従って、サッシ枠に保持されるパネル体の下側で、ガスケット部品により、パネル体を支持しつつ、パネル体の損傷を抑制することができる。
【0053】
前記硬質部は、ガスケット部品の長手方向における両側の前記端部のそれぞれと中央部の間の2箇所に形成され、
前記端側軟質部は、2箇所の前記硬質部のそれぞれの前記端部側に形成され、
前記軟質部は、2箇所の前記硬質部の間に形成された中央側軟質部を有する。
中央側軟質部を挟む2箇所の硬質部により、パネル体を安定して支持できるとともに、2箇所の端側軟質部により、パネル体の下縁部の両側の端部を保護することができる。
【0054】
ガスケット部品は、上側に突出して、前記パネル体の下縁部に当接する突部を有する。
突部がパネル体の下縁部に密着して、ガスケット部品による止水性を確実に確保することができる。
【0055】
前記軟質部は、中空部を有する筒状部であり、
前記硬質部は、中実部である。
硬質部により、パネル体を安定して支持できるとともに、軟質部をパネル体から受ける力で変形し易くして、パネル体を保護することができる。
【0056】
サッシは、サッシ枠、パネル体、及び、ガスケット部品を備えたサッシである。
従って、サッシ枠に保持されるパネル体の下側で、ガスケット部品により、パネル体を支持しつつ、パネル体の損傷を抑制することができる。
【0057】
前記サッシ枠は、前記ガスケット部品が載置されて、前記ガスケット部品及び前記パネル体の下縁部を室外側に露出させる下枠を有する。
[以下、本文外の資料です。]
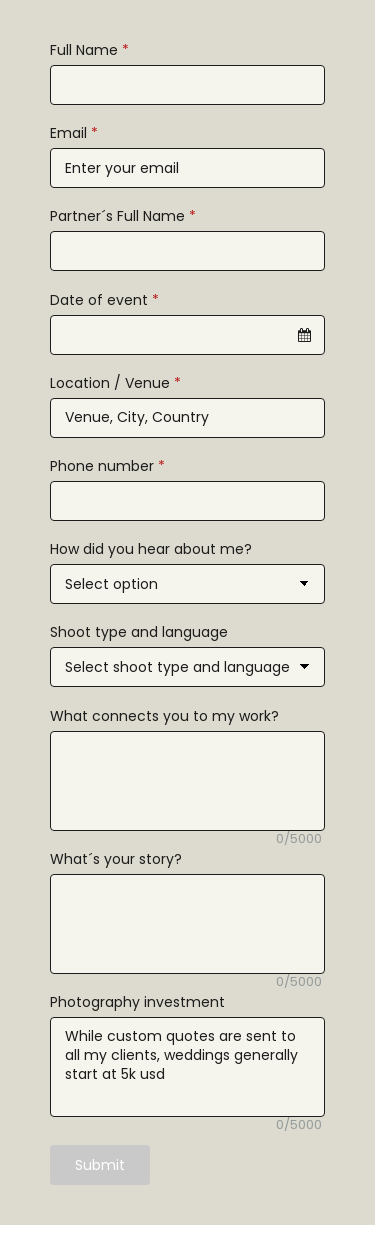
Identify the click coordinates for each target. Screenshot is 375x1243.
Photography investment (137, 1002)
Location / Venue (115, 383)
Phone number (107, 466)
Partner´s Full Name (123, 216)
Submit (100, 1165)
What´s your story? (116, 859)
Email (74, 133)
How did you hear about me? (151, 549)
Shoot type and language (139, 632)
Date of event (104, 300)
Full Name (89, 50)
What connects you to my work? (164, 716)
そのため、サッシ枠が下枠以外の枠の室外側保持部でパネル体を室外側から保持するときに、パネル体の下側で、パネル体を安定して支持しつつ、パネル体の損傷を抑制することができる。
【符号の説明】
【0058】
1・・・サッシ、2・・・パネル体、2A・・・縦縁部、2B・・・室内側面、2C・・・室外側面、2D・・・上縁部、2E・・・下縁部、2F・・・端部、2G・・・中央部、3・・・サッシ枠、3A・・・開口部、10・・・建物、11・・・壁部、12・・・壁材、13・・・開口部、14・・・躯体、20・・・上枠、21・・・レインバリア、22・・・ウインドバリア、23・・・室内側部、24・・・装着部、24A・・・収容空間、25・・・押縁、26・・・室内側保持部、27・・・室外側保持部、30・・・下枠、31・・・レインバリア、32・・・ウインドバリア、33・・・室内側部、34・・・対向部、35・・・支持部、40・・・縦枠、41・・・レインバリア、42・・・ウインドバリア、43・・・室内側部、44・・・装着部、44A・・・収容空間、45・・・押縁、46・・・室内側保持部、47・・・室外側保持部、50・・・ガスケット部品、51・・・上面部、52・・・端部、53・・・中央部、54・・・硬質部、55・・・軟質部、55A・・・端側軟質部、55B・・・中央側軟質部、57・・・中空部、58・・・充填材、59・・・突部。